■ **PASSAGE SHOWN**:
--------------------------------

From d3d94d15a92453dfba6345feca0314a28bb2bb32 Mon Sep 17 00:00:00 2001
From: Liufang Sang <slf12thuss@163.com>
Date: Wed, 13 May 2020 04:41:39 -0500
Subject: [PATCH] [cherry-pick] refine quant and add out scale pass (#275)

* cherry-pick update quant_aware and quant_post for paddle version 2.0 (#244)

* cherry-pick add out scale for quantization (#272)

* add out scale for quantization

* update quant_aware unittest

* update quant_aware unittest
---
 paddleslim/quant/__init__.py |  2 +-
 paddleslim/quant/quanter.py  | 58 ++++++++++++++++++++++++++----------
 tests/test_quant_aware.py    |  5 ++--
 tests/test_quant_post.py     |  7 +++--
 4 files changed, 52 insertions(+), 20 deletions(-)

diff --git a/paddleslim/quant/__init__.py b/paddleslim/quant/__init__.py
index 31199ef1..5eaac4e1 100644
--- a/paddleslim/quant/__init__.py
+++ b/paddleslim/quant/__init__.py
@@ -25,6 +25,6 @@ try:
 except Exception as e:
     _logger.warning(
         "If you want to use training-aware and post-training quantization, "
-        "please use Paddle >= 1.7.0 or develop version")
+        "please use Paddle >= 2.0.0 or develop version")

--------------------------------

■ **EXTRACTED DATA**:
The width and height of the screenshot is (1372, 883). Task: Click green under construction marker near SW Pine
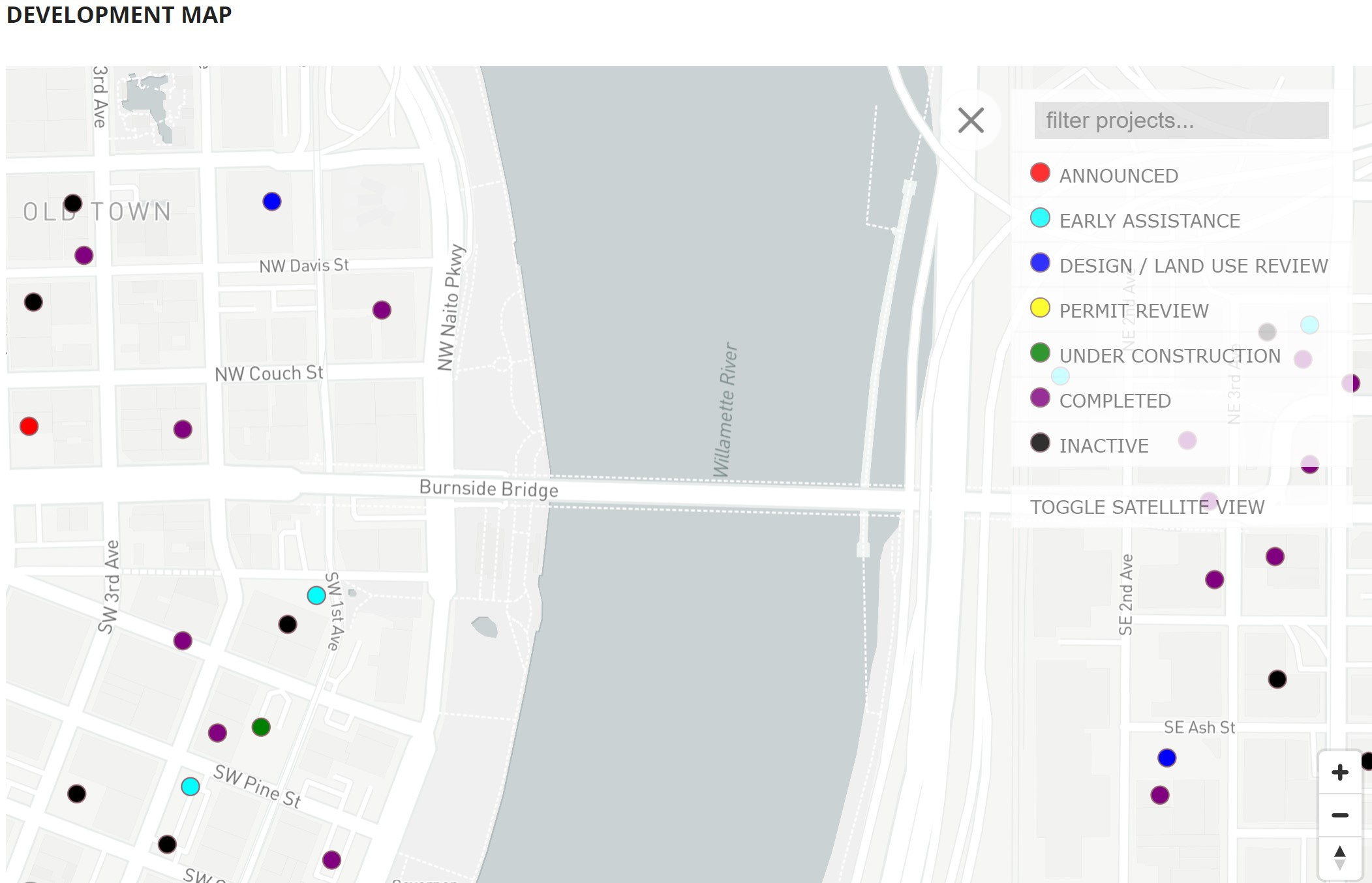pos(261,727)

--------------------------------

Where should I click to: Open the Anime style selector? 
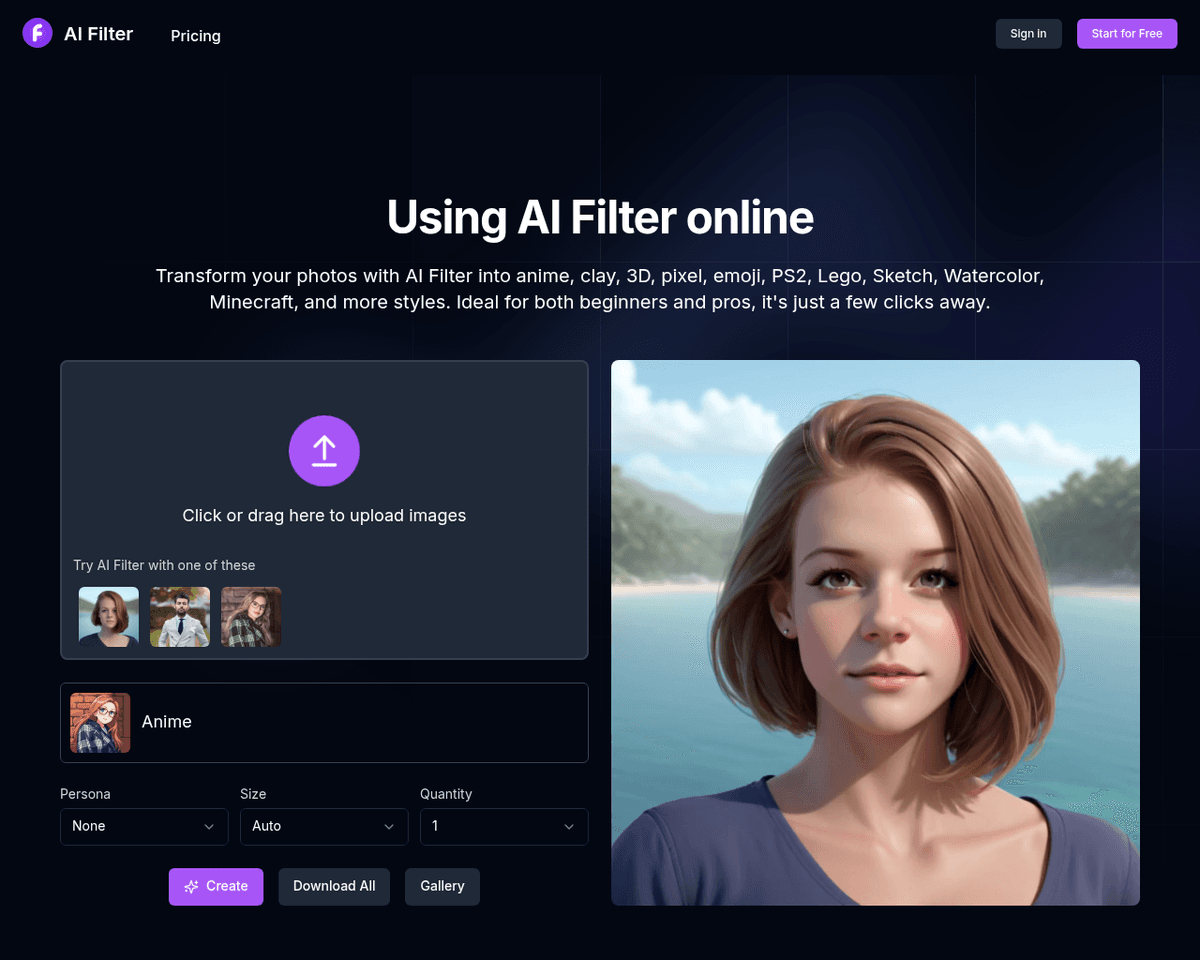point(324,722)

--------------------------------

■ **ACTIONS TO TAKE**:
1: Answer these questions from the quantization patch:
(a) What date and time does the patch header give?
(b) How many files, insertions, and deletions does the change summary report?
(c) Which minimum Paddle version does the updated warning message require?
2: Continue the quantization patch from its last line.

■ **THE REPLIES**:
1:
(a) Wed, 13 May 2020 04:41:39 -0500
(b) 4 files changed, 52 insertions(+), 20 deletions(-)
(c) Paddle >= 2.0.0

2:
 from .quant_embedding import quant_embedding
diff --git a/paddleslim/quant/quanter.py b/paddleslim/quant/quanter.py
index f3afbd63..a2497d76 100755
--- a/paddleslim/quant/quanter.py
+++ b/paddleslim/quant/quanter.py
@@ -24,6 +24,8 @@ from paddle.fluid.contrib.slim.quantization import ConvertToInt8Pass
 from paddle.fluid.contrib.slim.quantization import TransformForMobilePass
 from paddle.fluid.contrib.slim.quantization import PostTrainingQuantization
 from paddle.fluid.contrib.slim.quantization import AddQuantDequantPass
+from paddle.fluid.contrib.slim.quantization import OutScaleForTrainingPass
+from paddle.fluid.contrib.slim.quantization import OutScaleForInferencePass
 from paddle.fluid import core
 from paddle.fluid.contrib.slim.quantization import WeightQuantization
 
@@ -46,8 +48,8 @@ ACTIVATION_QUANTIZATION_TYPES_TENSORRT = [
 
 VALID_DTYPES = ['int8']
 TRANSFORM_PASS_OP_TYPES = QuantizationTransformPass._supported_quantizable_op_type
-QUANT_DEQUANT_PASS_OP_TYPES = AddQuantDequantPass._supported_quantizable_op_type + \
-        AddQuantDequantPass._activation_type
+QUANT_DEQUANT_PASS_OP_TYPES = AddQuantDequantPass._supported_quantizable_op_type
+
 TENSORRT_OP_TYPES = [
     'mul', 'conv2d', 'pool2d', 'depthwise_conv2d', 'elementwise_add',
     'leaky_relu'
@@ -220,6 +222,10 @@ def quant_aware(program, place, config=None, scope=None, for_test=False):
             quantizable_op_type=quant_dequant_ops)
         quant_dequant_pass.apply(main_graph)
 
+    out_scale_training_pass = OutScaleForTrainingPass(
+        scope=scope, place=place, moving_rate=config['moving_rate'])
+    out_scale_training_pass.apply(main_graph)
+
     if for_test:
         quant_program = main_graph.to_program()
     else:
@@ -230,9 +236,12 @@ def quant_aware(program, place, config=None, scope=None, for_test=False):
 def quant_post(executor,
                model_dir,
                quantize_model_path,
-               sample_generator,
+               batch_generator=None,
+               sample_generator=None,
                model_filename=None,
                params_filename=None,
+               save_model_filename='__model__',
+               save_params_filename='__params__',
                batch_size=16,
                batch_nums=None,
                scope=None,
@@ -241,6 +250,8 @@ def quant_post(executor,
                is_full_quantize=False,
                weight_bits=8,
                activation_bits=8,
+               activation_quantize_type='range_abs_max',
+               weight_quantize_type='channel_wise_abs_max',
                is_use_cache_file=False,
                cache_dir="./temp_post_training"):
     """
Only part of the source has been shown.